» Fragmento del documento
○ ○ ○ ○ ○ ○ ○

Recuerden lo de Karol Wojtyla, cuando aún vivía en Polonia, una señora se le acercó para decir que la Iglesia debería apoyar al novelista católico que empezaba a despuntar. Cualquier prelado progre habría optado por el fuero: no, la Iglesia no está para promocionar literatos, ni empresarios, ni políticos, sin caer en la cuenta que con esta inacción posibilita y hasta promociona todo lo anticatólico. No, el obispo de Cracovia fue directamente al huevo: no es un novelista católico, es un católico que escribe novelas.

Prudente distinción. 

Dos de mayo, Día de la Comunidad de Madrid. Y he dicho muchas veces que Isabel Díaz Ayuso me cae simpática, porque siempre me han caído simpáticos aquellos que son objeto de persecución obsesiva. El Sanchismo, y el conjunto de la izquierda, tiene verdadera obsesión anti-Ayuso, una fijación que tiene algo de paranoia.

○ ○ ○ ○ ○ ○ ○

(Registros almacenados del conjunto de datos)
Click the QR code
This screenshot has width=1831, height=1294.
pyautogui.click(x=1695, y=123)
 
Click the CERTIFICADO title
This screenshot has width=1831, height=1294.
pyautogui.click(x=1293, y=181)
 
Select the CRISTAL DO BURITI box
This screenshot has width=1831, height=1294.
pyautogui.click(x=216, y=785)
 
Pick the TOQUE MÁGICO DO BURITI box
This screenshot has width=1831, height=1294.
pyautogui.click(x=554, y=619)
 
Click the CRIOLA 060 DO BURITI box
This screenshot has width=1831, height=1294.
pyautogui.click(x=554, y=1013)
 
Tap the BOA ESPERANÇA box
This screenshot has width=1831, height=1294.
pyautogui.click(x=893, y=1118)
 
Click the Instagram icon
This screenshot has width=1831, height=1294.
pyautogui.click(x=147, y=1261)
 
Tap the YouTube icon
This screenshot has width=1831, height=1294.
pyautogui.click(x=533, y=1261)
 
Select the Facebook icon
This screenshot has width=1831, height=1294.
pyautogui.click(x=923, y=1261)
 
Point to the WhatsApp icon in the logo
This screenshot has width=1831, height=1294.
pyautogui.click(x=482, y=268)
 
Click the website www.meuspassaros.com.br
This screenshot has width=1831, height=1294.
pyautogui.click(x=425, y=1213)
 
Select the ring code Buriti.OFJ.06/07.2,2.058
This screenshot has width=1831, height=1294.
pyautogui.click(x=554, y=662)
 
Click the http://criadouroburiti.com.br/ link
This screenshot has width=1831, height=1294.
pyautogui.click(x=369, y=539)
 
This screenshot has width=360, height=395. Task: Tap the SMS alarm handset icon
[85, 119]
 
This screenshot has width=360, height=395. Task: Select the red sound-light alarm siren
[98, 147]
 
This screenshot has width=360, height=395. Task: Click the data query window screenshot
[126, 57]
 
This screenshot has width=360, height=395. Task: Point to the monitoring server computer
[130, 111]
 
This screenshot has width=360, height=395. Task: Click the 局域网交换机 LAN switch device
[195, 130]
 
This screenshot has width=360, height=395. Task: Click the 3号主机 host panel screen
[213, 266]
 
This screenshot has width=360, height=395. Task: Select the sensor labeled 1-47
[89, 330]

○ ○ ○ ○ ○ ○ ○

» Tareas por realizar
A. Transcriba del fragmento del documento el pasaje que va desde "Recuerden lo de" hasta "algo de paranoia.".
B. Según el fragmento del documento, ¿qué fecha corresponde al Día de la Comunidad de Madrid?
C. Prosiga el fragmento del documento a partir de su última oración.

» Respuestas por tarea
A.
Recuerden lo de Karol Wojtyla, cuando aún vivía en Polonia, una señora se le acercó para decir que la Iglesia debería apoyar al novelista católico que empezaba a despuntar. Cualquier prelado progre habría optado por el fuero: no, la Iglesia no está para promocionar literatos, ni empresarios, ni políticos, sin caer en la cuenta que con esta inacción posibilita y hasta promociona todo lo anticatólico. No, el obispo de Cracovia fue directamente al huevo: no es un novelista católico, es un católico que escribe novelas.

Prudente distinción. 

Dos de mayo, Día de la Comunidad de Madrid. Y he dicho muchas veces que Isabel Díaz Ayuso me cae simpática, porque siempre me han caído simpáticos aquellos que son objeto de persecución obsesiva. El Sanchismo, y el conjunto de la izquierda, tiene verdadera obsesión anti-Ayuso, una fijación que tiene algo de paranoia.

B. El dos de mayo.

C.
Ahora bien, de ahí a decir que Ayuso es una política católica... hombre... mire, no. A pesar de su espléndido discurso, por ejemplo en Navidad, no le veo una gran defensora de los principios no negociables de Benedicto XVI, por ejemplo, no sólo aprueba sino que ni pone la menor pega en financiar el aborto, ni hace una defensa de la familia natural.

No es lo mismo un novelista católico que un católico que escribe novelas

Entonces, ¿a los católicos sólo nos queda Vox? Pues como ya he dicho, también lo pongo en solfa: yo he votado a Vox en las últimas elecciones pero si su alma azul se impone -y se está imponiendo- al alma cristiana de Vox, como católico tendré que volver a votar en blanco. Lo que cual no me hace ninguna gracia y más con el profanador Sánchez en Moncloa, pero al católico hay que exigirle coherencia. 

La actitud de Santiago Abascal sobre el dehecho a la vida es, y siempre ha sido, tibia. Ahí tiene una posibilidad de cambiar: diga usted, don Santiago, que derogará las leyes abortistas y que impondrá el principio, natural, sensato, lógico, inalienable... de que la vida comienza en la concepción y termina con la muerte natural... y le votaré mañana mismo, sin dudar. 

Dicho sea, en el Día de la Comunidad de Madrid de 2026.